God loves a heart that is willing to do His will.  In Exodus 35, Moses relayed God’s commands about the construction of the tabernacle to the people of Israel. In giving the commands, God also gave several details about how the tabernacle should be built.  God directed that the Tabernacle should be built by the people from the beginning to the end.  He even told them when they should work on the Tabernacle and when they cannot.  One very important aspect of the instructions that was given by God to the people of Israel was that the work that will be done on the Tabernacle must be the work of only “willing” people.  “Take ye from among you an offering unto the Lord: whosoever is of a willing heart, let him bring it…” – Exodus 35:5a (KJV).  This requirement established for God’s people a basic and fundamental truth. More than anything else, God wants our hearts.  When it comes to the things of God, many of us are on auto.  We just do things devoid of emotion, without our hearts in it.  However, our God Is not satisfied with mechanical actions; all of our actions must be accompanied by our heart.  He wants a relationship first before anything else we might want to do. 

The question is worth asking: Why do we do what we do? Are we doing what God expects of us?  Are we doing what pleases God?  And if we are doing what God expects, are we doing it with a willing heart? Many times, in our lives our base instincts take over and we do not conform with God’s expectations of us. We do not follow God’s will for us, and when we do, it is often with the wrong motive. God loves to use a willing heart to accomplish His purpose.  But God made us and knows our short comings, so many times He is willing to also come to our aid to help put our hearts in the right place.  When hearts are not right, He changes our hearts. I know God can change hearts.
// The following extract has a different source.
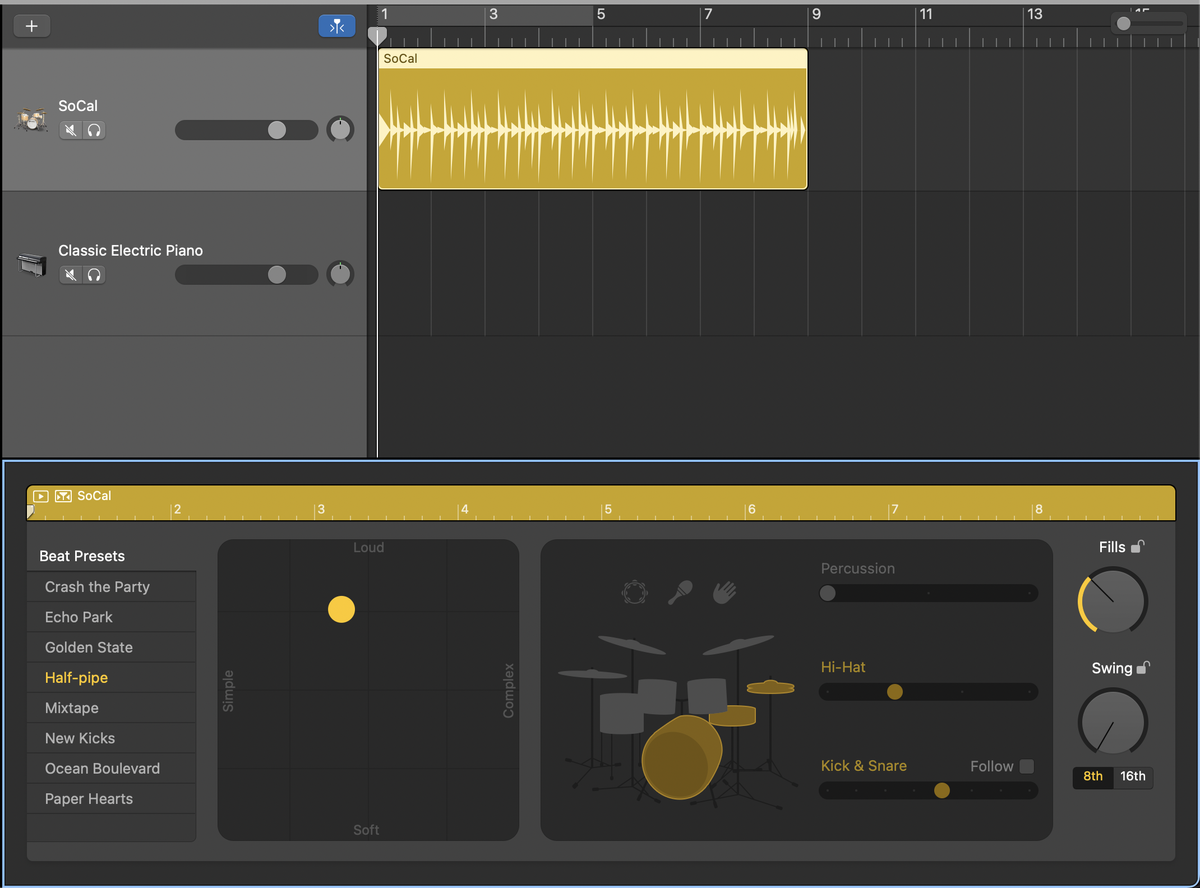
Task: Click the drum kit icon on SoCal track
Action: [x=31, y=118]
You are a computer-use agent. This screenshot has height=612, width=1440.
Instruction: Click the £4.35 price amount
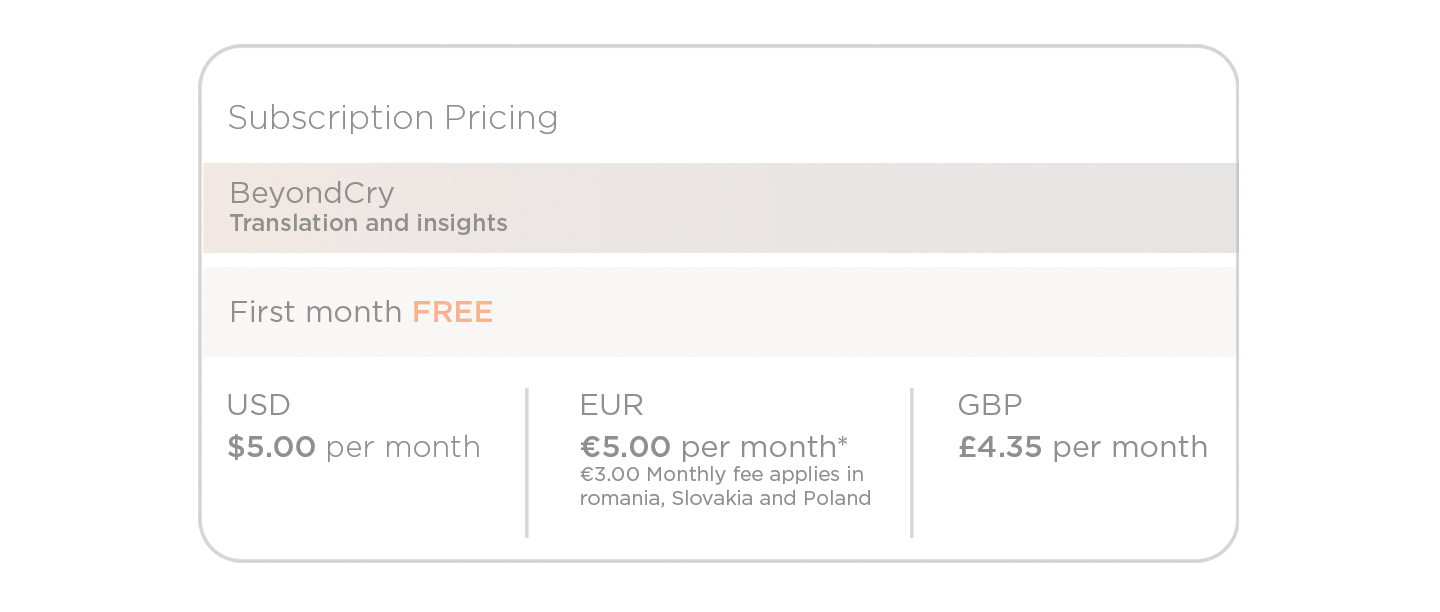click(1000, 447)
So, I look unto Him to help me with my heart and make it more willing to do His will.  We need to always go to God and ask Him to help us with our hearts just like David did in Psalm 51:10 (KJV): “Create in me a clean heart, O God; and renew a right spirit within me”. 

God knowing that His wayward people do not have their hearts in the right place and have not the willing heart to do God’s will, reminded them in Ezekiel 36:26 about His desire and ability to do His work: “A new heart also will I give you, and a new spirit will I put within you: and I will take away the stony heart out of your flesh, and I will give you an heart of flesh.”  He knows where we are, and He is willing to meet us there.  Even where we do not have the abilities to do what we need to do, when our hearts are willing God will take care of the rest.  He did this for Moses and gave him abilities he never thought he possessed. 

God has blessed us with different abilities and so there may be times when you feel you are not up to the task because the task requires abilities you do not possess.  Because of this we do nothing.  God does not want us to do nothing.  All He needs is for your heart to be willing, He will make a way.  So, I urge you people of God, set your eyes on the Lord.  Make yourself available for His use.  Is your heart willing?  That is all you need. He can take care of the rest, “for it is God which worketh in you both to will and to do of his good pleasure”.